Requirement
Beginning with the line that holds "Given: Click the 变更原因 icon in sidebar", copy each line to the end of the records exactly, except the pictures.

Dataset excerpts
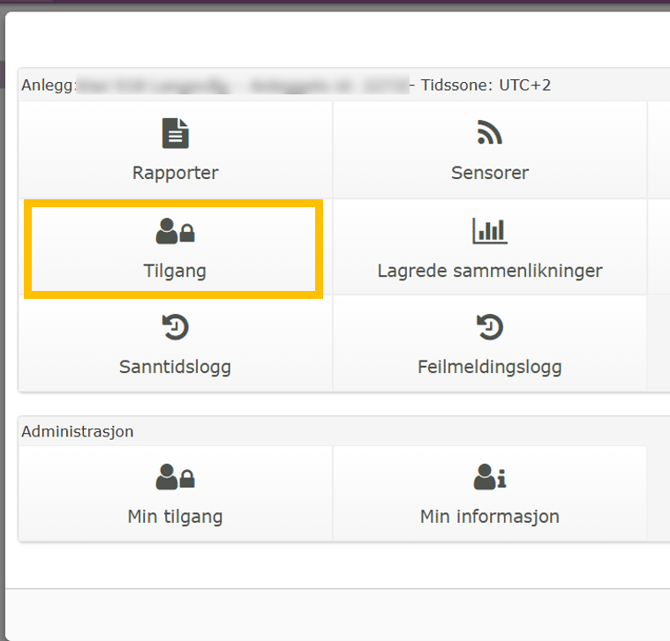The height and width of the screenshot is (641, 670).
Task: Click the history clock icon above Feilmeldingslogg
Action: [x=489, y=327]
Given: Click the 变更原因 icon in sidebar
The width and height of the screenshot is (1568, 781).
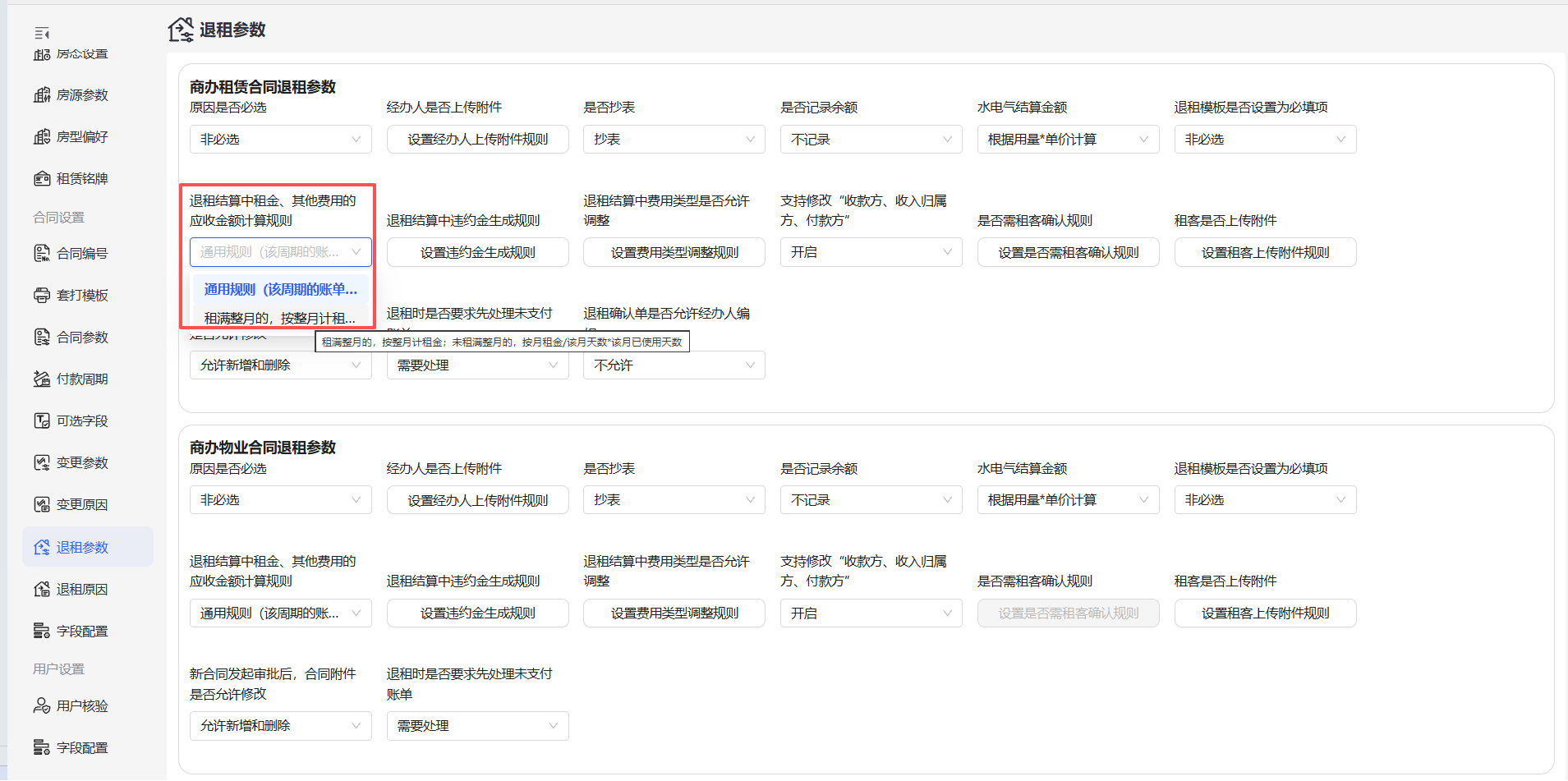Looking at the screenshot, I should point(42,504).
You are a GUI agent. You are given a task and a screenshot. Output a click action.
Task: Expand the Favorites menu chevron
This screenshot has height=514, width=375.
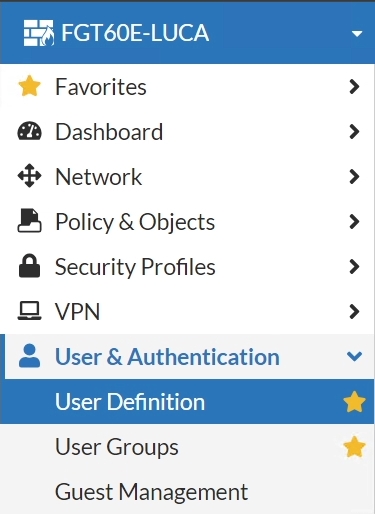click(x=354, y=87)
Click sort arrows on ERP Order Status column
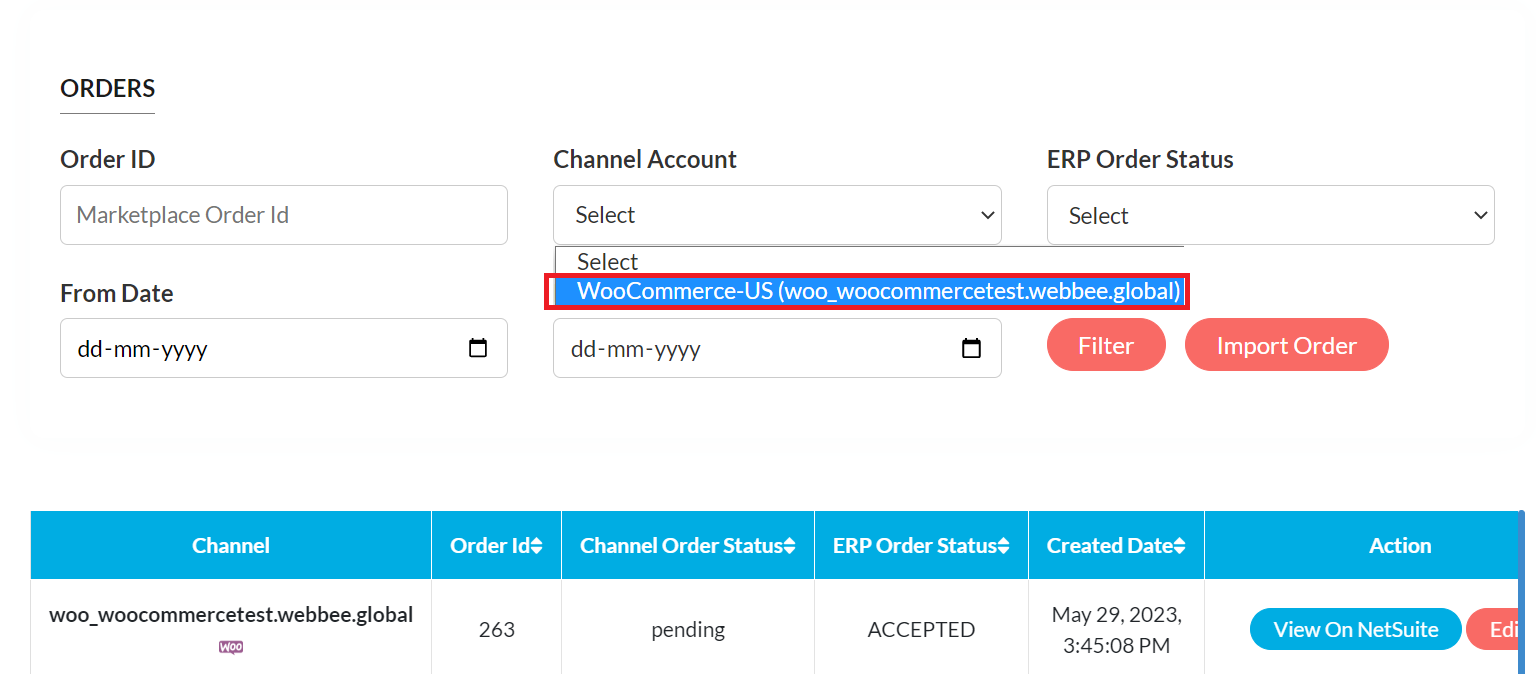Screen dimensions: 1536x674 coord(1004,546)
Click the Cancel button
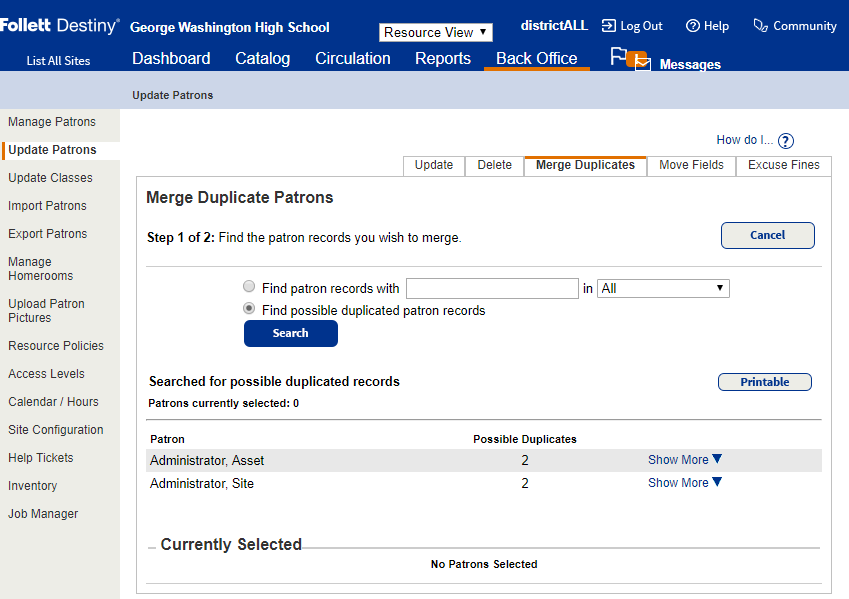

Reply
Given: Click the 变更原因 icon in sidebar
The width and height of the screenshot is (1568, 781).
Looking at the screenshot, I should point(42,504).
You are a GUI agent. You are given a task and a screenshot. Output a click action.
Task: Expand the Favorites menu chevron
This screenshot has height=514, width=375.
click(x=354, y=87)
Click sort arrows on ERP Order Status column
Screen dimensions: 1536x674 coord(1004,546)
Click the Cancel button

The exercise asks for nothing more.